§ **PASSAGE GIVEN**:
To test these functions, I wrote a benchmark. The benchmark uses random inputs, or sequential inputs (0,1,…), and it ends up being very relevant. I use GCC 12 and an Ice Lake (Intel) linux server running at 3.2 GHz. I report the number of millions of numbers parsed by second.

  random numbers sequential numbers
std::from_chars 145 M/s 255 M/s
naive 210 M/s 365 M/s
SWAR 425 M/s 425 M/s

So the SWAR approach is twice as fast as the naive approach when the inputs are unpredictable. Otherwise, for predictable inputs, we surpass the naive approach by about 15%. Whether it is helpful in you use case depends on your data so you should run your own benchmarks.

Importantly, the SWAR approach is entirely equivalent to the naive approach, except for the fact that it always reads 4 bytes irrespective of the length.

The from_chars results are disappointing all around. I am puzzled as to why the naive approach is so much faster than the standard library. It solves a slightly different problem but the difference is still quite large. It could be that there is room for optimization in the standard library (GCC 12).

§ **DATA PROVIDED**:
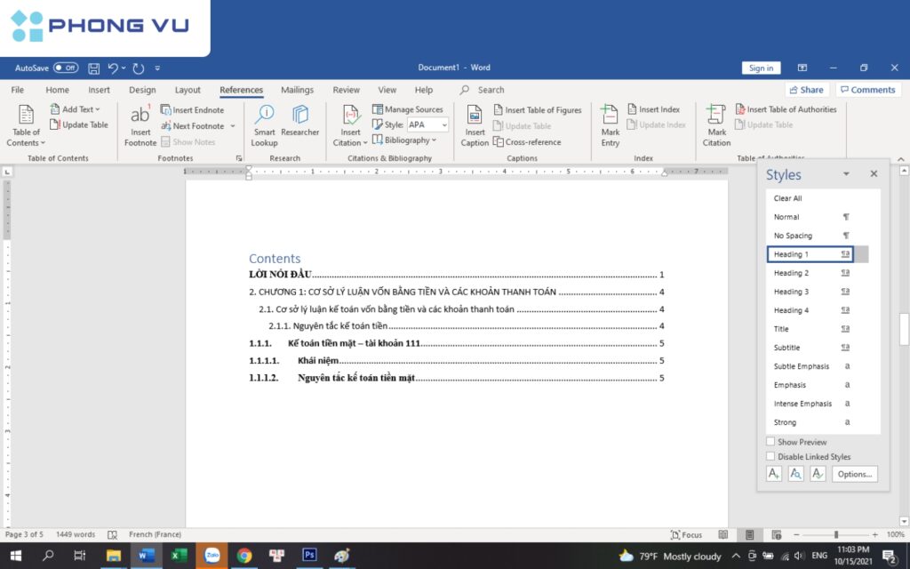Click Clear All in the Styles pane

click(786, 197)
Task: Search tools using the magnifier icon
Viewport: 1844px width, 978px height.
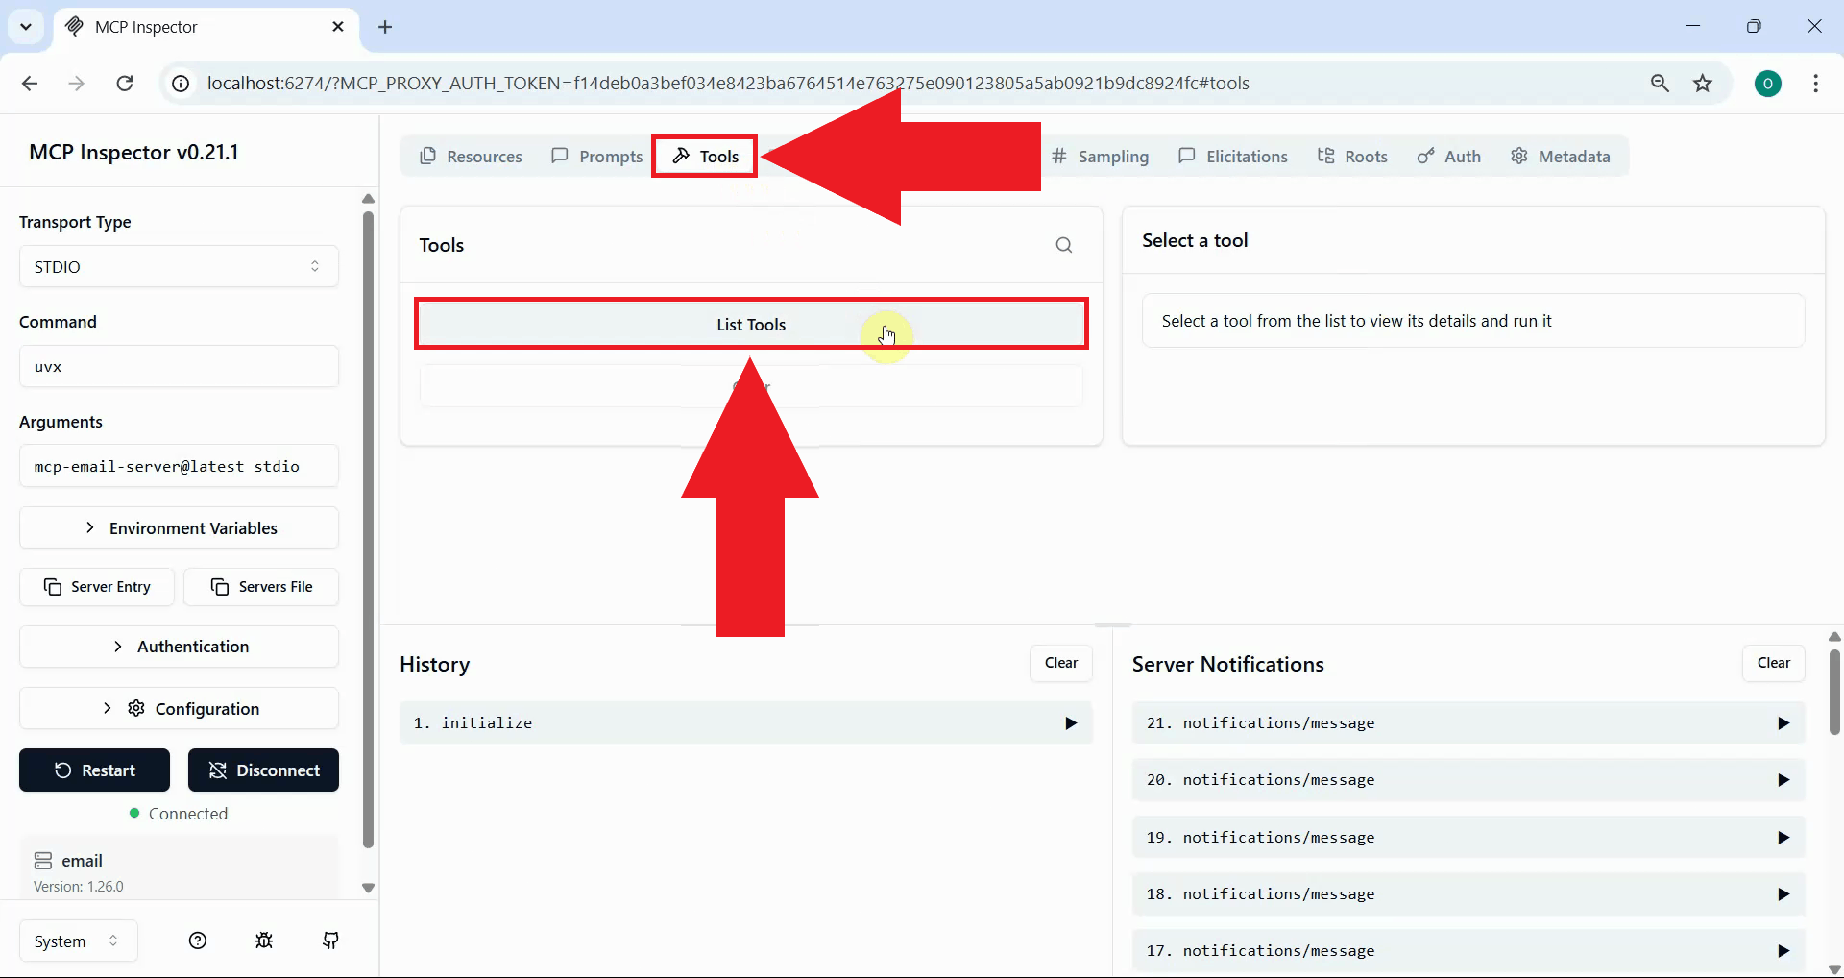Action: coord(1063,245)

§ **JOB A**: Retype the stretch of the number-parsing benchmark passage from "To test these" through "your own benchmarks.".
§ **JOB B**: Extend the number-parsing benchmark passage past its last sentence.
The data is unrelated to the number-parsing benchmark passage.

§ **FINAL ANSWER A**:
To test these functions, I wrote a benchmark. The benchmark uses random inputs, or sequential inputs (0,1,…), and it ends up being very relevant. I use GCC 12 and an Ice Lake (Intel) linux server running at 3.2 GHz. I report the number of millions of numbers parsed by second.

  random numbers sequential numbers
std::from_chars 145 M/s 255 M/s
naive 210 M/s 365 M/s
SWAR 425 M/s 425 M/s

So the SWAR approach is twice as fast as the naive approach when the inputs are unpredictable. Otherwise, for predictable inputs, we surpass the naive approach by about 15%. Whether it is helpful in you use case depends on your data so you should run your own benchmarks.

§ **FINAL ANSWER B**:
Can you do better? The benchmark is available. As part of the benchmark, we check exhaustively that the validation is correct.

Credit: I am grateful to Jeroen Koekkoek from NLnet Labs for suggesting this problem. The approach described was improved based on proposals by Jean-Marc Bourguet.

Update: User “Perforated Bob”, proposed a version which can be faster under some compilers:

int parse_uint8_fastswar_bob(const char *str, size_t len, uint8_t *num) {
  union { uint8_t as_str[4]; uint32_t as_int; } digits;
  memcpy(&digits.as_int, str, sizeof(digits));
  digits.as_int ^= 0x303030lu;
  digits.as_int <<= (len ^ 3) * 8;
  *num = (uint8_t)((0x640a01 * digits.as_int) >> 16);
  return ((((digits.as_int + 0x767676) | digits.as_int) & 0x808080) == 0) 
   && ((len ^ 3) < 3)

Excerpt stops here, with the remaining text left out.